Tout le monde sentit, aux premières paroles de la duchesse, et surtout au ton avec lequel ces paroles étaient prononcées, de qui elle voulait parler et sur quel terrain allait manœuvrer la conversation.

— Heureusement que vouloir et pouvoir sont deux, n’est-ce pas, duchesse ? dit en se mêlant à la conversation un petit homme de soixante-quatorze ans, qui en paraissait cinquante à peine, tant sa taille était élégante, sa voix fraîche, sa jambe fine, ses yeux vifs, sa peau blanche et sa main belle.

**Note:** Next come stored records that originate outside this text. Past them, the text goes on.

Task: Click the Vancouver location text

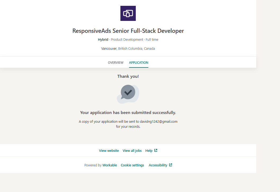Action: click(x=109, y=49)
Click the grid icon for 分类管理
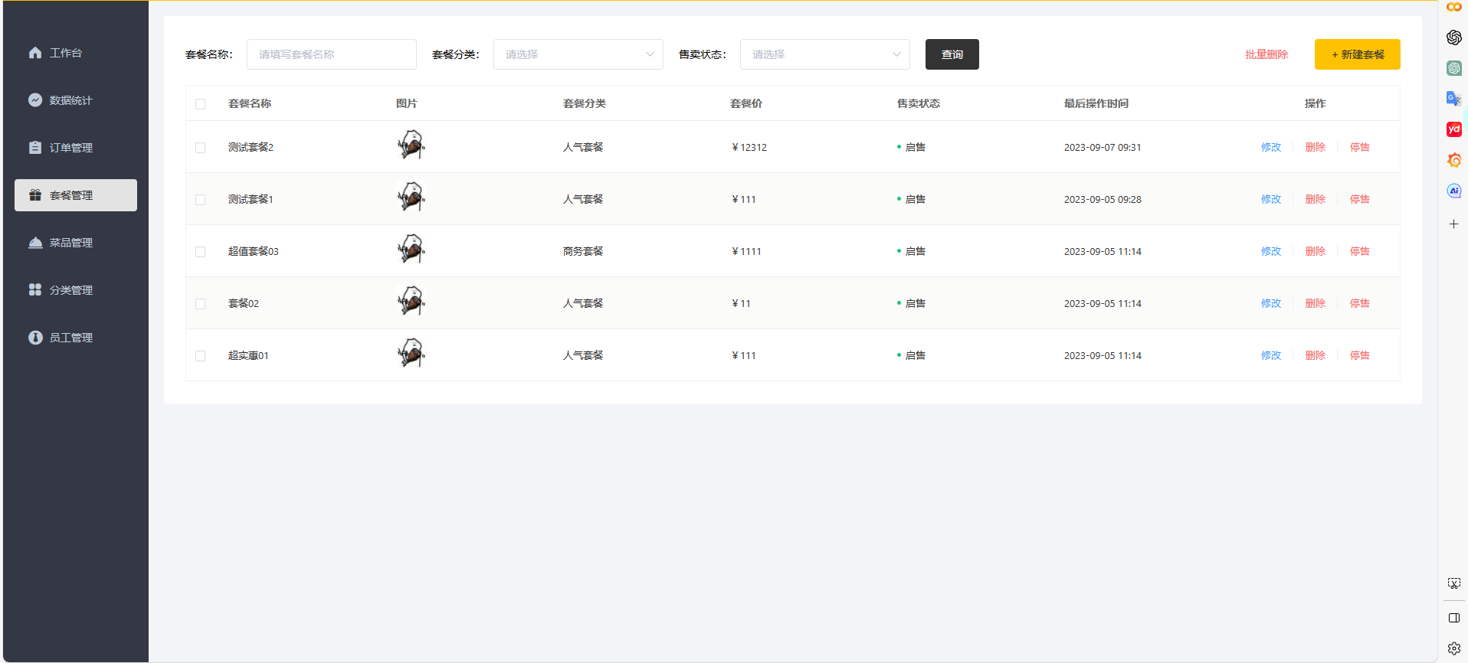The height and width of the screenshot is (663, 1468). (x=35, y=290)
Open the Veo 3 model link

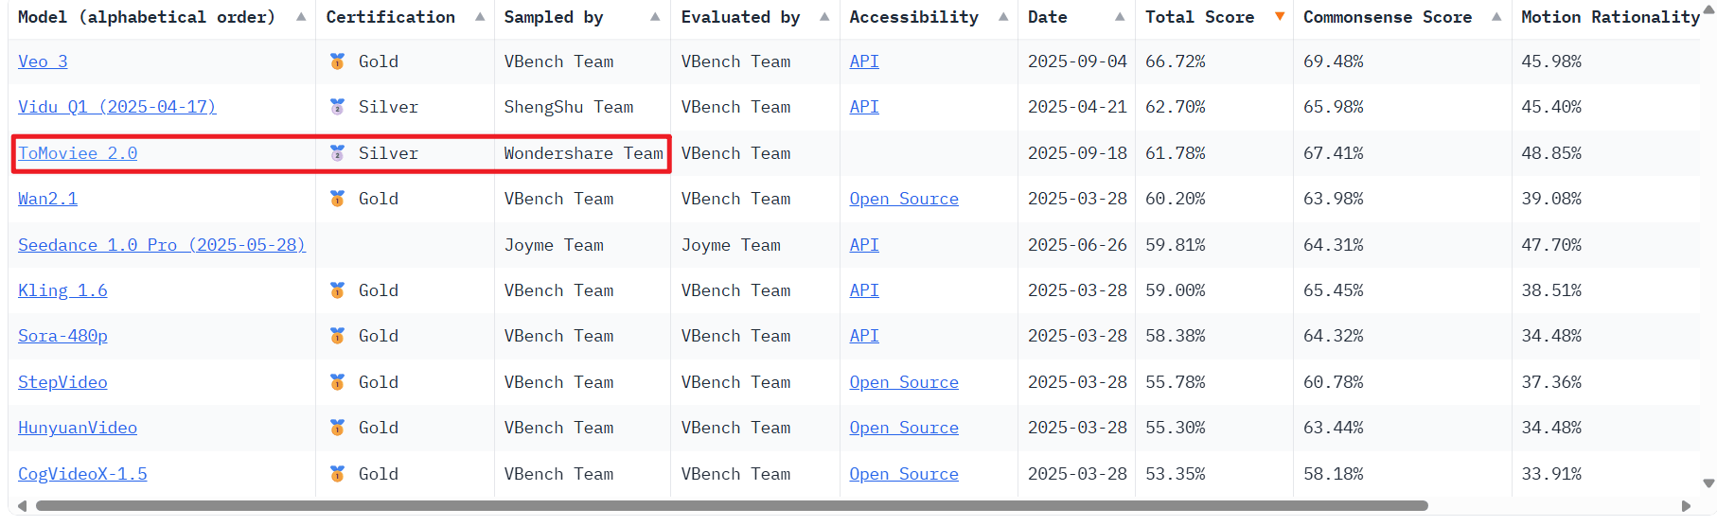tap(43, 61)
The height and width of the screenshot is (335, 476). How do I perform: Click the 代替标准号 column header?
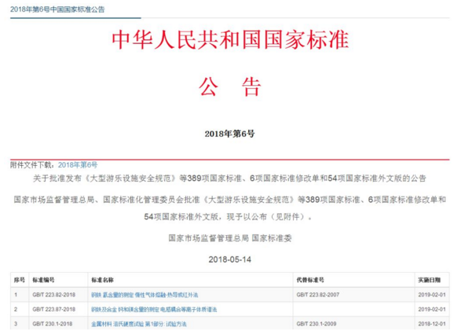pos(310,279)
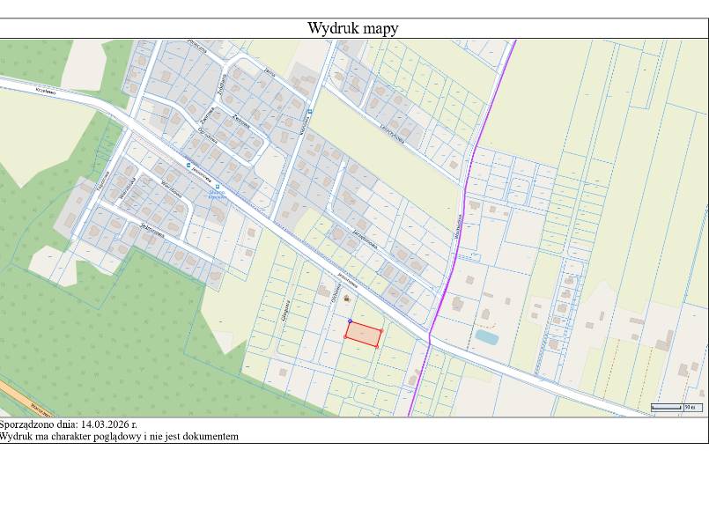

— Ah ! voilà M. de Richelieu qui se jette aux échelles, comme à Mahon, et qui va prendre notre pauvre conversation par escalade, dit la duchesse. Nous sommes donc toujours un peu grenadier, mon cher duc ?

— Un peu ! Ah ! duchesse, vous me faites tort, dites beaucoup.

— Eh bien ! ne disais-je pas vrai, duc ?

— Quand cela ?

— Tout à l’heure.

— Et que disiez-vous ?

— Que les portes du roi ne se forcent pas…

— Comme des rideaux d’alcôve. Je suis de votre avis, duchesse, toujours de votre avis.

Le mot amena les éventails sur quelques visages, mais il eut du succès, quoique les détracteurs du temps passé prétendissent que l’esprit du duc avait vieilli.

La duchesse de Grammont rougit sous son rouge, car c’était à elle surtout que l’épigramme s’adressait.

— Mesdames, continua-t-elle, si monsieur le duc nous dit de pareilles choses, je ne continuerai pas mon histoire, et vous y perdrez beaucoup, je vous jure, à moins que vous ne demandiez au maréchal de vous en raconter une autre.

— Moi, dit le duc, vous interrompre quand vous allez probablement dire du mal de quelqu’un de mes amis, Dieu m’en préserve ! j’écoute de toutes les oreilles qui me restent.

On resserra le cercle autour de la duchesse.